Microservice Architecture for the Eclipse Advanced Visualization Project


The Eclipse Advanced Visualization Project (EAVP)[1] is a versatile and powerful way to embed visualizations, especially scientific visualizations, inside of an Eclipse workbench. Since its release in 2016, EAVP has relied on Open Service Gateway Initiative services devoted to individual rendering capabilities to provide other programs with its visualizations. These services were fairly heavyweight-covering everything from file parsing, to publishing information about the visualized data, to rendering the visualizations themselves-and were tied strongly to the Eclipse architecture. This provided the motivation for refactoring the project to a web-based microservice architecture, with which a visualization server could provide only those services it needed and would be able to stream visualizations to other programs over HTML.


The high-level goal for this architecture is to provide visualizations to other arbitrary programs, from Eclipse workbenches to Vaadin applications to simple HTML web pages, which need only to provide the file to be visualized to the EAVP instance's URL. EAVP will be deployed as a series of .war files, one per service, to be deployed to the user's web server of choice. Generic requests for visualization will also be handled by the base service, which will forward the input to a series of other services that can collectively create a visualization for it. These services will fall into one of several diverse categories, each handling a different step of the visualization process.


The first kind of service in the pipeline is a file parsing service. Rather than rewrite file parsers for every different kind of visualization, there will be one file parser service per file type that is responsible for creating an internal EAVP data type containing that file's contents. After the base service receives this internal representation back from a parser service, it will then forward it to the second kind of service-the visualization service. The visualization services will accept input in the format of the internal EAVP data type, simplifying and standardizing the visualization engine's acceptance of data to visualize. The visualization service will then be responsible for rendering a visual representation of the data and ultimately producing content that can be embedded directly into HTML to display the created visualization. These visualizations could be as simple as an image or as complex as HTML to post to a Vaadin client that provides interactive access to the visualization.


Tying into these other services will be the Resource Description Framework (RDF) service, which handles communication with an RDF data store. As a preprocessing step before attempting to handle requests to themselves, file parsing and visualization services will be able to calculate a unique identifier (such as a hash) for their input and call back to the base service with it. The base service will then check whether a data store service is registered and pass the unique identifier and requesting service to it.
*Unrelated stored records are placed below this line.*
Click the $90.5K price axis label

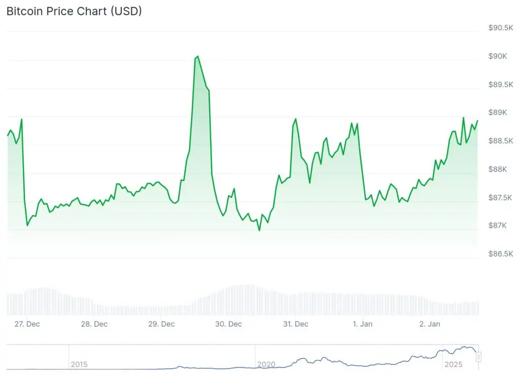pos(501,27)
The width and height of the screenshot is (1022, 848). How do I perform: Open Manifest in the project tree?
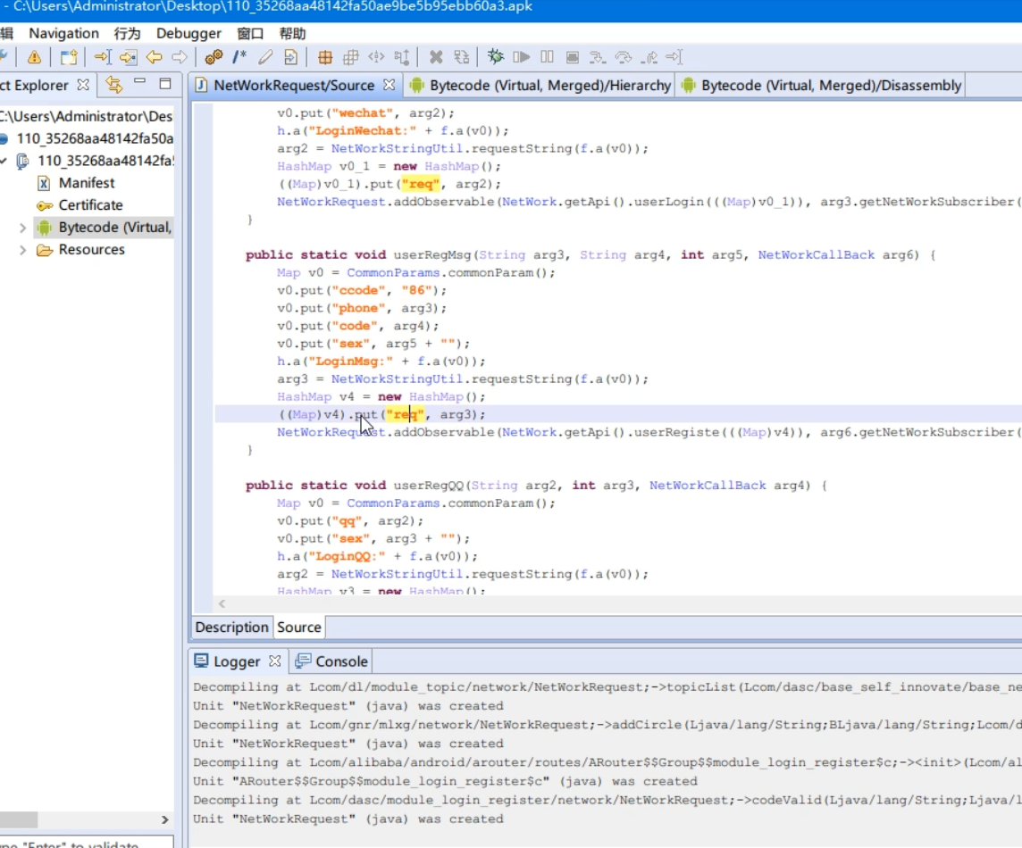point(87,183)
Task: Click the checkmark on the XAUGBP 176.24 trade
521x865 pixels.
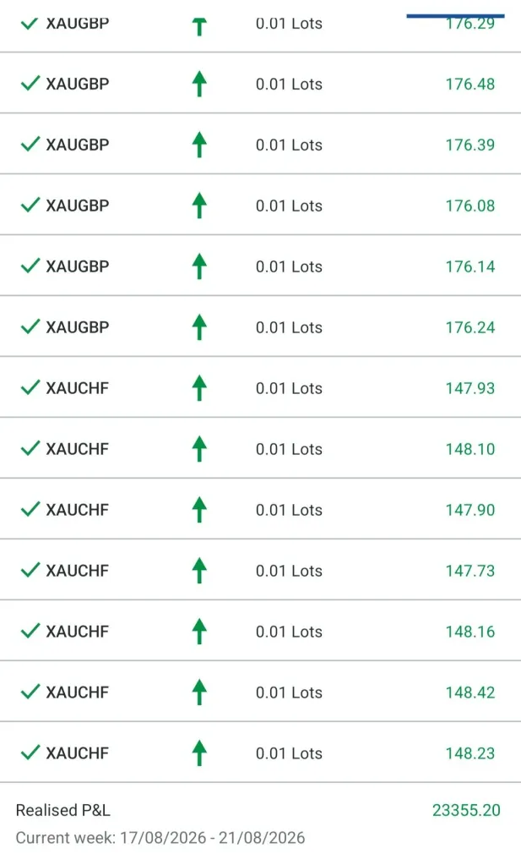Action: pos(30,326)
If the RDF store already contains the end product of the service, which would be an internal EAVP data representation object for file parser services or some domain specific visualization object such as an image file for a visualization service, then the base service will alert the other service to stop work and pass the cached result on as normal. This allows the system to avoid having to parse or visualize the exact same data multiple times in cases where a user is, for example, repeatedly switching between visualizing two files to compare them. If the RDF store does not already possess the data, then once the file parser or visualization service is finished the base service will forward the data to the RDF service for storage.


One final service that bears mentioning is the state service. To provide user interaction to otherwise static visualizations like images, the state service allows for storing the information about the state of the visualization as the user performs operations on it. For example, if the user clicks an image of a graph, the data point clicked can be calculated by the visualization service and then be stored with a session ID and the service name through the RDF service. Then when another call is made to the state service to retrieve that state for a session and service, that data point can be returned. This would allow the programmer to respond to the user's actions with the data from the visualization, such as creating a pop-up with the exact value of a data point the user clicked on an image. Clients that provide examples of how to make these API calls for an EAVP visualization will be provided for easy out-of-the-box use in other programs.


Collectively, the EAVP microservices will provide a full suite for embedding arbitrary visualizations within other programs over HTML. A wide variety of services are planned, from plots to maps, all of which will be easy for programmers to obtain and provide interactions for through a simple and standardized API. EAVP's source code is currently available through its GitHub repository[2].